» WHAT IS ASKED
Retype the lines from the beginning up to and including the line containing "at that location.", leaving out the pictures.

(Target location lines)

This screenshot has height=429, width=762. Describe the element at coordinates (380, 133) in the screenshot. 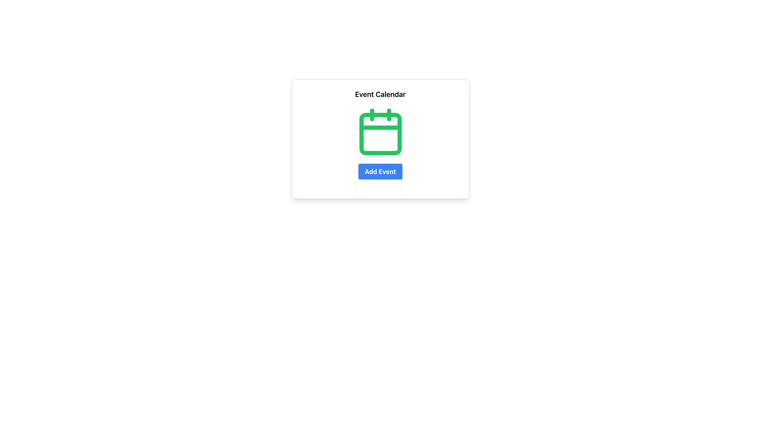

I see `the central area of the calendar interface, which serves as the day display frame` at that location.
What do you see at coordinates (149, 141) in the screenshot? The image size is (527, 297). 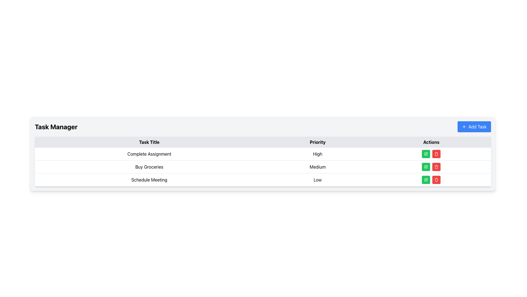 I see `the text label 'Task Title' which is displayed in bold black text in a light gray background, located in the first column of the header row above a table` at bounding box center [149, 141].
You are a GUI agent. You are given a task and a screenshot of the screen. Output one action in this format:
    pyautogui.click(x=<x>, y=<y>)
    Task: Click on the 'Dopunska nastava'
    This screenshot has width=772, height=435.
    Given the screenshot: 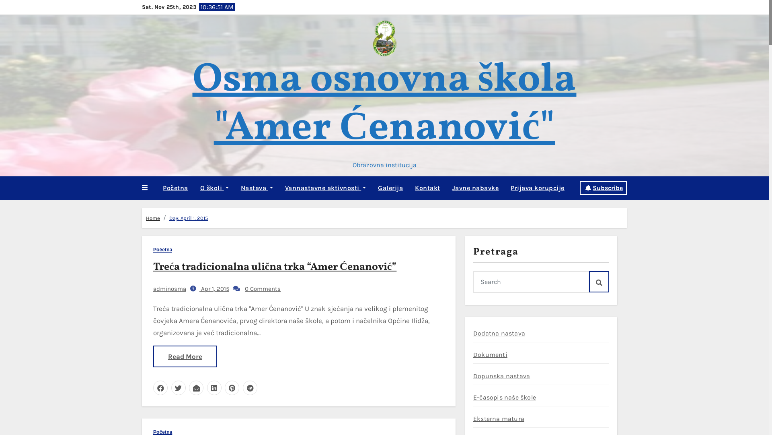 What is the action you would take?
    pyautogui.click(x=501, y=375)
    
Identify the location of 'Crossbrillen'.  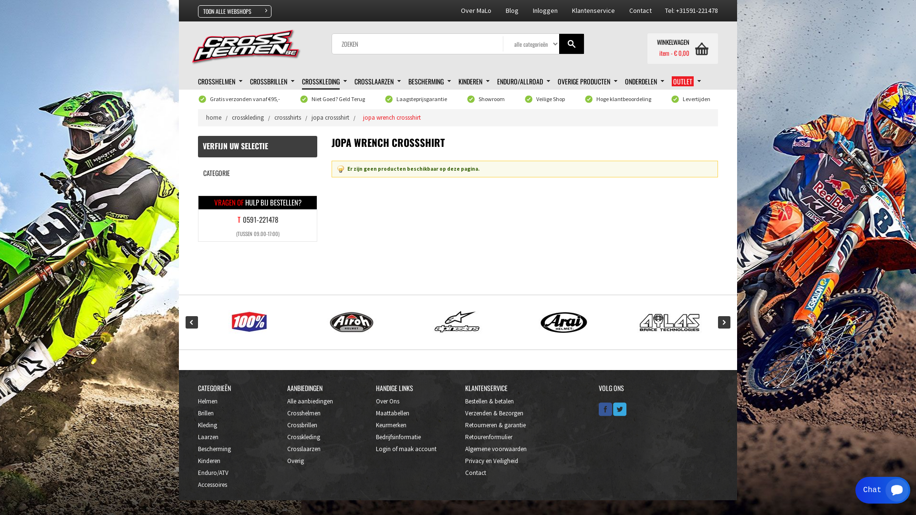
(302, 424).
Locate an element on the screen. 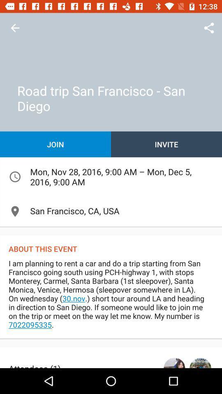 This screenshot has width=222, height=394. i am planning item is located at coordinates (111, 298).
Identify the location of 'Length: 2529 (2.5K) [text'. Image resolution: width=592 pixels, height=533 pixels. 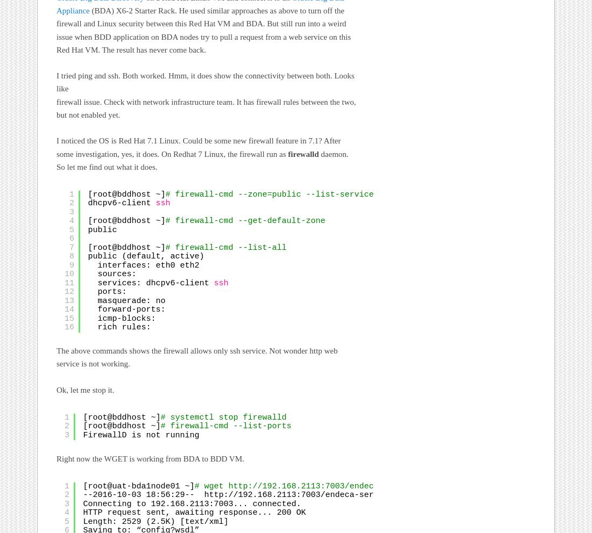
(82, 522).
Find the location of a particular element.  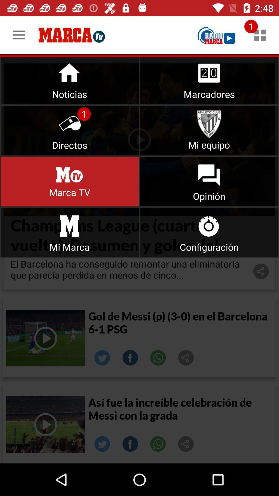

video is located at coordinates (45, 424).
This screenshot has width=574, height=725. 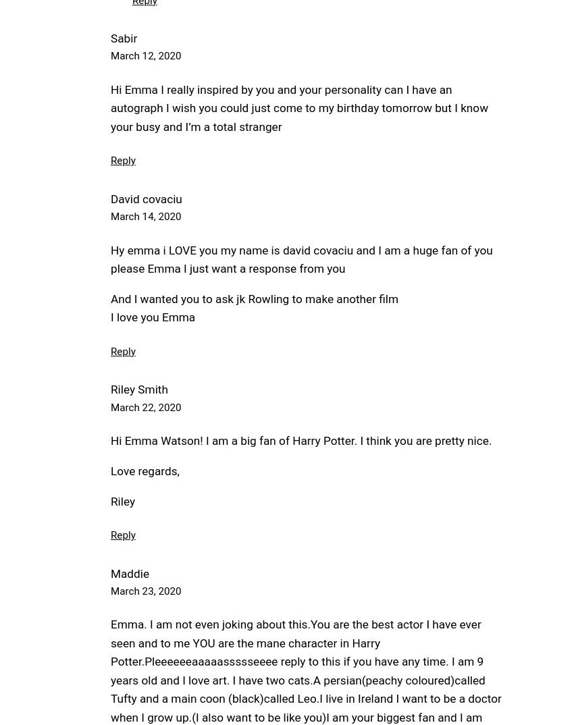 I want to click on 'March 23, 2020', so click(x=145, y=590).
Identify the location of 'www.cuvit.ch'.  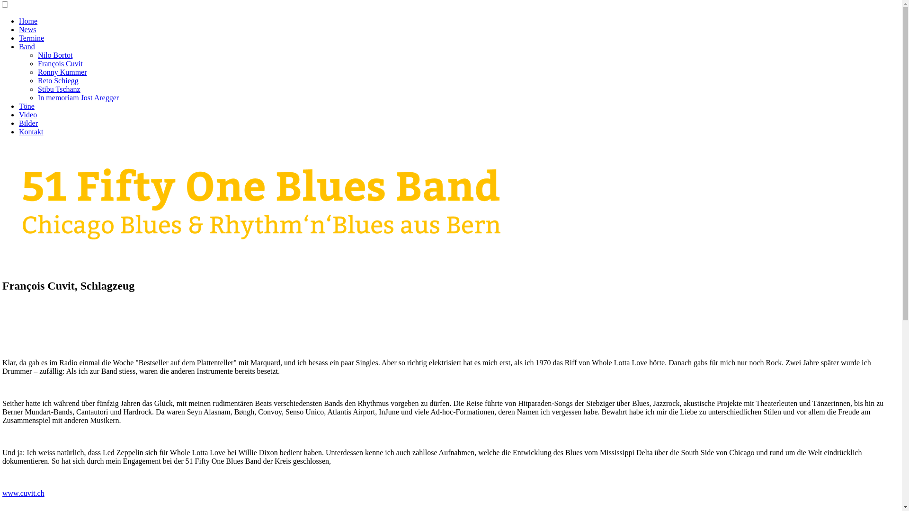
(23, 493).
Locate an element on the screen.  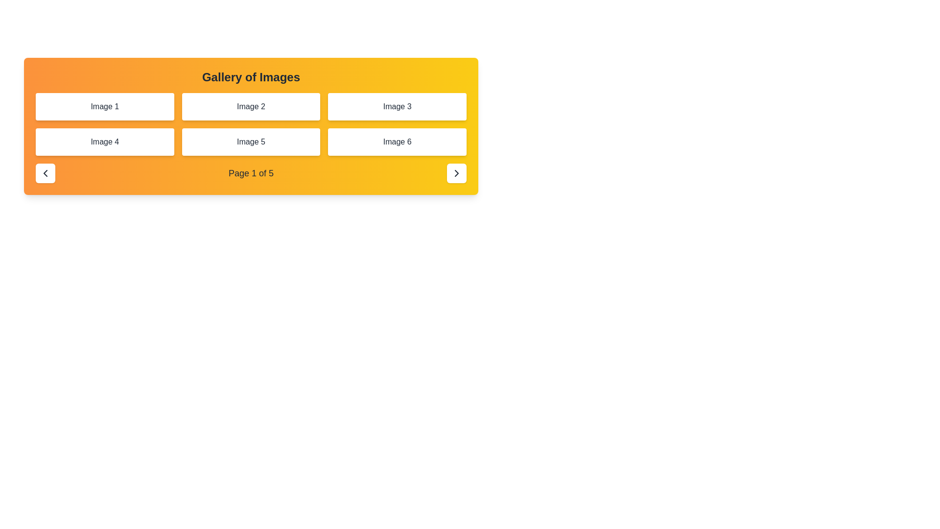
the circular navigation button with a white background and a black leftward chevron icon is located at coordinates (45, 173).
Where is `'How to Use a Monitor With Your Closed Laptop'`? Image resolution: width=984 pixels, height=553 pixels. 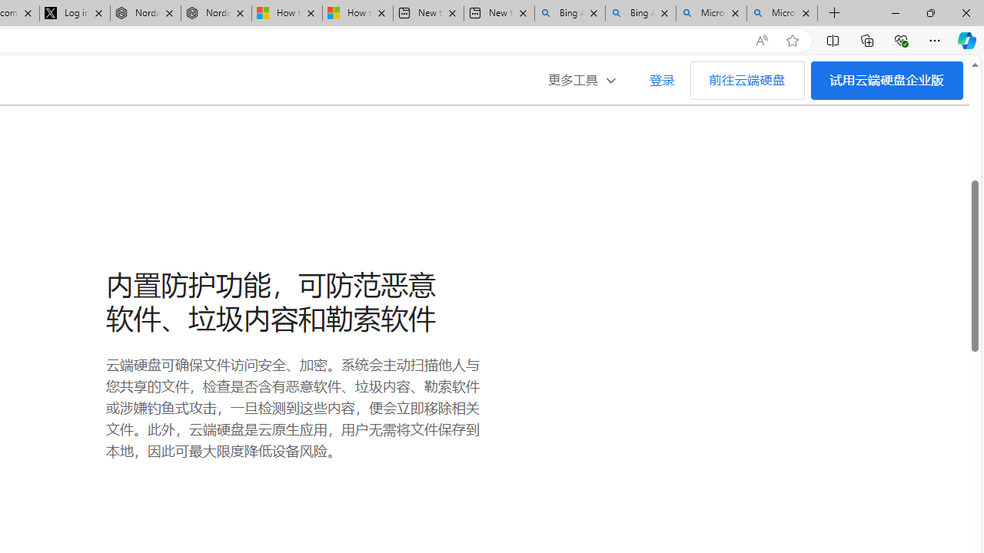
'How to Use a Monitor With Your Closed Laptop' is located at coordinates (357, 13).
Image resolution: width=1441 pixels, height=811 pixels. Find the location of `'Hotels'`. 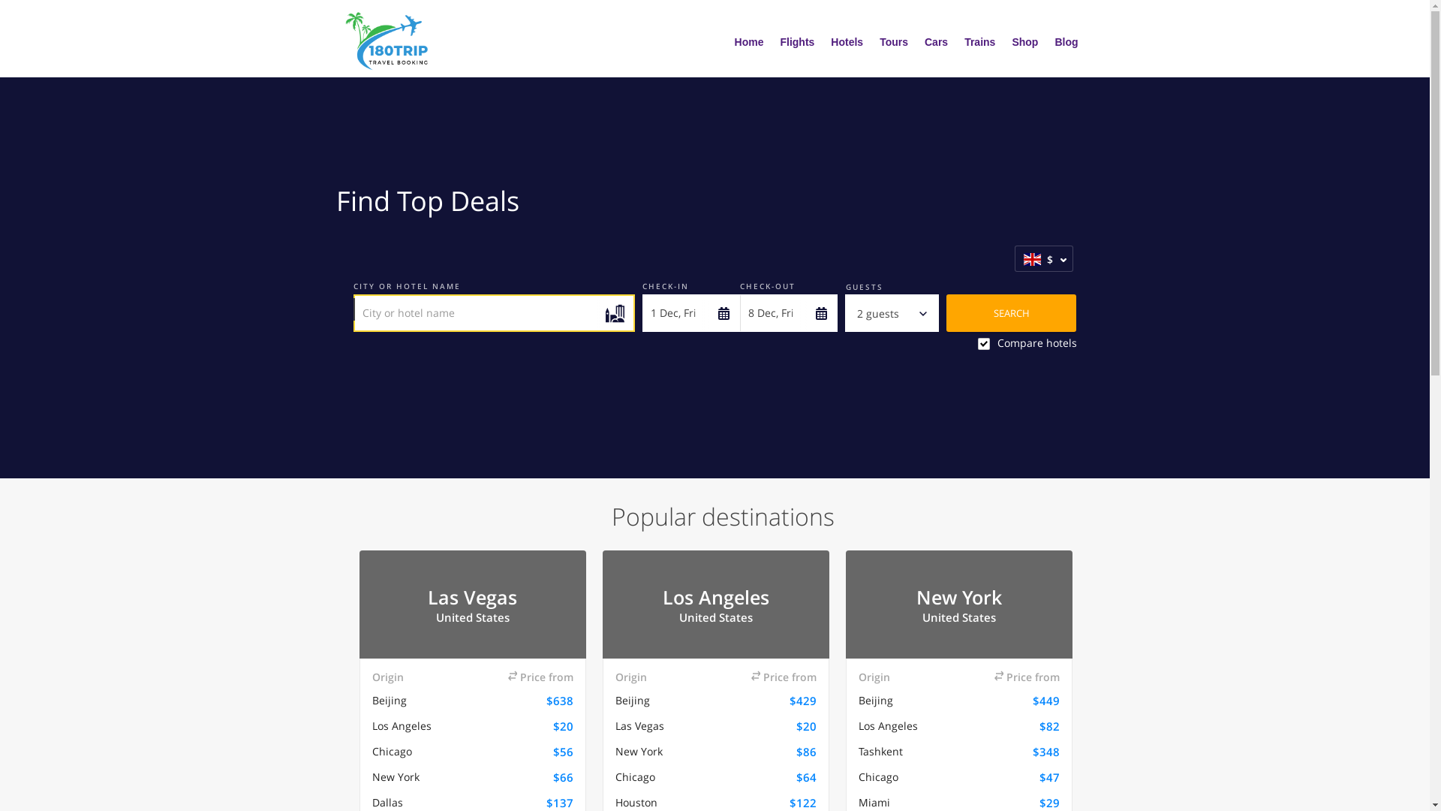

» RESPONSE
This screenshot has height=429, width=762. Describe the element at coordinates (380, 133) in the screenshot. 

I see `the central area of the calendar interface, which serves as the day display frame` at that location.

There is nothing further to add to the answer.